The fix is two-fold:
1 - leverage the reserved block infrastructure XFS already
has to reserve a small pool of blocks by default to allow
specially marked transactions to dip into when we are at
ENOSPC.
Default setting is min(5%, 1024 blocks).
2 - convert critical transaction reservations to be allowed
to dip into this pool. Spots changed are delalloc
conversion, unwritten extent conversion and growing a
filesystem at ENOSPC.
Comments?
Cheers,
Dave.
--
Dave Chinner
Principal Engineer
SGI Australian Software Group
---
fs/xfs/xfs_fsops.c | 10 +++++++---
* allow xfs_reserve_blocks() to handle a null outval so that
we can call xfs_reserve_blocks other than thru ioctl,
where we don't care about outval
* xfs_growfs_data_private() or's in XFS_TRANS_RESERVE like we do for root EAs
-> allow growfs transaction to dip in to reserve space
fs/xfs/xfs_mount.c | 37 +++++++++++++++++++++++++++++++++++--
* xfs_mountfs(): cleanup - restrict a variable (ret64) to the block its used in
* xfs_mountfs(): do our xfs_reserve_blocks() for what we think we'll need
- pass NULL for 2nd param to it as we don't care (why we changed xfs_fsops.c)

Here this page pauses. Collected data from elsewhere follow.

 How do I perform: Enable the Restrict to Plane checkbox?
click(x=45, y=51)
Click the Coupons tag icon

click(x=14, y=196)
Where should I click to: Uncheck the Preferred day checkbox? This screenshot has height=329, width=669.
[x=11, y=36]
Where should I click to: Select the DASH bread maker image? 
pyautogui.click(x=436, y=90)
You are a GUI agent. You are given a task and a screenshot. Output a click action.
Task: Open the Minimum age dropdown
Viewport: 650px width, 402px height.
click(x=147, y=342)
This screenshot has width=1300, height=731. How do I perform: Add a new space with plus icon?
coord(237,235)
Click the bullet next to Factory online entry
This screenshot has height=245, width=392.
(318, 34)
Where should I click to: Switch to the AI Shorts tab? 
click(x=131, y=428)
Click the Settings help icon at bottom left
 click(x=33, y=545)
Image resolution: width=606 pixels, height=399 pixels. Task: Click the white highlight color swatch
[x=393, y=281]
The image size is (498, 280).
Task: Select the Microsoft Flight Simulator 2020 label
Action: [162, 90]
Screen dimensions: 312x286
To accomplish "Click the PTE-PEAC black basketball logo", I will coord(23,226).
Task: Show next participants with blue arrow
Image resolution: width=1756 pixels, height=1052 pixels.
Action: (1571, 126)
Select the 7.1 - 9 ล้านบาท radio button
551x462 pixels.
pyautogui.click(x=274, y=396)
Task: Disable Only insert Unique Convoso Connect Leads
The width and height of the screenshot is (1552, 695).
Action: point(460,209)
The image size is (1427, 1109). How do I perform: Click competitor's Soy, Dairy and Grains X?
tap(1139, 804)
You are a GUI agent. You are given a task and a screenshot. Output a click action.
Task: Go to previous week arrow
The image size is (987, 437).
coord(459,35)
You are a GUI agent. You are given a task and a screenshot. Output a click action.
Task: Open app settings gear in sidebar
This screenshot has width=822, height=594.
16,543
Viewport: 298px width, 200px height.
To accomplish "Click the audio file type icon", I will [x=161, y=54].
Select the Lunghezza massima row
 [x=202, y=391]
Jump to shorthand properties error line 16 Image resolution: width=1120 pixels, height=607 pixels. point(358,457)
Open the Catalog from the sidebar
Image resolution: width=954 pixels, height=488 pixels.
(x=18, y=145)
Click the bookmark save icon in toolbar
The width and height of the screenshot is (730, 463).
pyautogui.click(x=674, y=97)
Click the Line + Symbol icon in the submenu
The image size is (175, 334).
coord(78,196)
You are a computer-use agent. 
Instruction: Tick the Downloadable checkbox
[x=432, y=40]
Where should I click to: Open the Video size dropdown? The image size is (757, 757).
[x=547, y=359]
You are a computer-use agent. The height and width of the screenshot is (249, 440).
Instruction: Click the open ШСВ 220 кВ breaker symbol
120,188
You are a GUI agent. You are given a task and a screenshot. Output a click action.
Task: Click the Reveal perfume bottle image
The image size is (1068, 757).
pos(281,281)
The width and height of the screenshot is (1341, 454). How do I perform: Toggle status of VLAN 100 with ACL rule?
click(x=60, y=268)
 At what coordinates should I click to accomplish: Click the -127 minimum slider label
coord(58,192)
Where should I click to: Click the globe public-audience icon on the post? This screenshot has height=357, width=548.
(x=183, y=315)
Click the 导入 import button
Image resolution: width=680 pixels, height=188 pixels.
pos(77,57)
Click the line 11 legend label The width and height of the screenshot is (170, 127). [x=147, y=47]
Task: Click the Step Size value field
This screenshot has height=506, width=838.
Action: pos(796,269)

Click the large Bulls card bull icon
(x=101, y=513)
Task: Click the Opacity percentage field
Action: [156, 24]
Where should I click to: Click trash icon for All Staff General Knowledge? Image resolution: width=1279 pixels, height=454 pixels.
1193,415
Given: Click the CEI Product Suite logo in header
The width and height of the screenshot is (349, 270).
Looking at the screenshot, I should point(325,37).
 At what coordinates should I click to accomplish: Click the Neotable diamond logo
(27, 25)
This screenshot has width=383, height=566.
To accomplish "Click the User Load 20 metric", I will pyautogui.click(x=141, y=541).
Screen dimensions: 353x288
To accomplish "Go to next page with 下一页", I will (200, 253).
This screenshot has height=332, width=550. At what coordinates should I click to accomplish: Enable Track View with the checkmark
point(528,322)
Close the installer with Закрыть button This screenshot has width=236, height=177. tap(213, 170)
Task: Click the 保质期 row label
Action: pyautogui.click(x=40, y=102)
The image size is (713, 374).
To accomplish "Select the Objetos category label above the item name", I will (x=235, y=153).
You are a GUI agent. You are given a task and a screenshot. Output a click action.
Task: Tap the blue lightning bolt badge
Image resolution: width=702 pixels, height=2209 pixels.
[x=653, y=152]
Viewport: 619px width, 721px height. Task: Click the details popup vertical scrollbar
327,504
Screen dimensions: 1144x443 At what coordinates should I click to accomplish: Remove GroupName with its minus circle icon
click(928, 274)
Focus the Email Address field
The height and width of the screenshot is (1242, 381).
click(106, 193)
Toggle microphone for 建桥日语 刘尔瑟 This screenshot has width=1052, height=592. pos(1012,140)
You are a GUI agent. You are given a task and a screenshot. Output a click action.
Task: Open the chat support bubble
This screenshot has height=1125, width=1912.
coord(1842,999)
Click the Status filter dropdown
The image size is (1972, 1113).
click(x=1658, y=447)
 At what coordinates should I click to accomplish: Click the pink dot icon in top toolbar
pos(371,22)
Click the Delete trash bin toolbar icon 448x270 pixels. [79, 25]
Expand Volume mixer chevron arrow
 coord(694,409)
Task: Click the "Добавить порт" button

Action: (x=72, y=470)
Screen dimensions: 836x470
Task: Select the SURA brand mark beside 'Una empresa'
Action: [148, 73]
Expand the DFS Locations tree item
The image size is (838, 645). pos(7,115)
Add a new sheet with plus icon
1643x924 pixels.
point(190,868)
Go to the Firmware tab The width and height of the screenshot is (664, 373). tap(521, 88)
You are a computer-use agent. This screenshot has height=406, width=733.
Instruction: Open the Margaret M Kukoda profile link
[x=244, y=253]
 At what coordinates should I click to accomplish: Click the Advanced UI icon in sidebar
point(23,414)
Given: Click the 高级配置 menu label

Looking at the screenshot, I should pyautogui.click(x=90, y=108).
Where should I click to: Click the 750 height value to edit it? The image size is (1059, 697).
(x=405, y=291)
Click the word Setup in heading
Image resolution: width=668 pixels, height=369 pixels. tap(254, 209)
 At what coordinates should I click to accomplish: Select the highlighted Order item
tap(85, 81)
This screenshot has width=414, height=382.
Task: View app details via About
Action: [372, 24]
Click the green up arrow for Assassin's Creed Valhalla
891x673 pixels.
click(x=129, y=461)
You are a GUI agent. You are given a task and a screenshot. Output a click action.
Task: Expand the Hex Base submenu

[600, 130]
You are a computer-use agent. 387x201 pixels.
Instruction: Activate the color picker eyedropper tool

- defaults to min(1024 FSBs, 5% dblocks)
-> not sure how one would choose this but it sounds big enough
* xfs_unmountfs(): xfs_reserve_blocks of zero and so restoring the sb free
counter
Q: so I guess, for DMF systems which presumably turn this stuff on using the
ioctl;
we should tell them to stop doing this - they could stuff us up by overriding
it
maybe and they don't need to.
fs/xfs/xfs_iomap.c | 22 ++++++++--------------
* some whitespace cleanup
xfs_iomap_write_allocate():
* delalloc extent conversion - mark transaction for reserved blocks space
* don't handle ENOSPC here, as we shouldn't get it now I presume
xfs_iomap_write_unwritten
* unwritten extent conversion - mark trans for reserved blocks
Seems simple enough :)
Will we get questions from people about reduced space from df? :)
--Tim
3 files changed, 50 insertions(+), 19 deletions(-)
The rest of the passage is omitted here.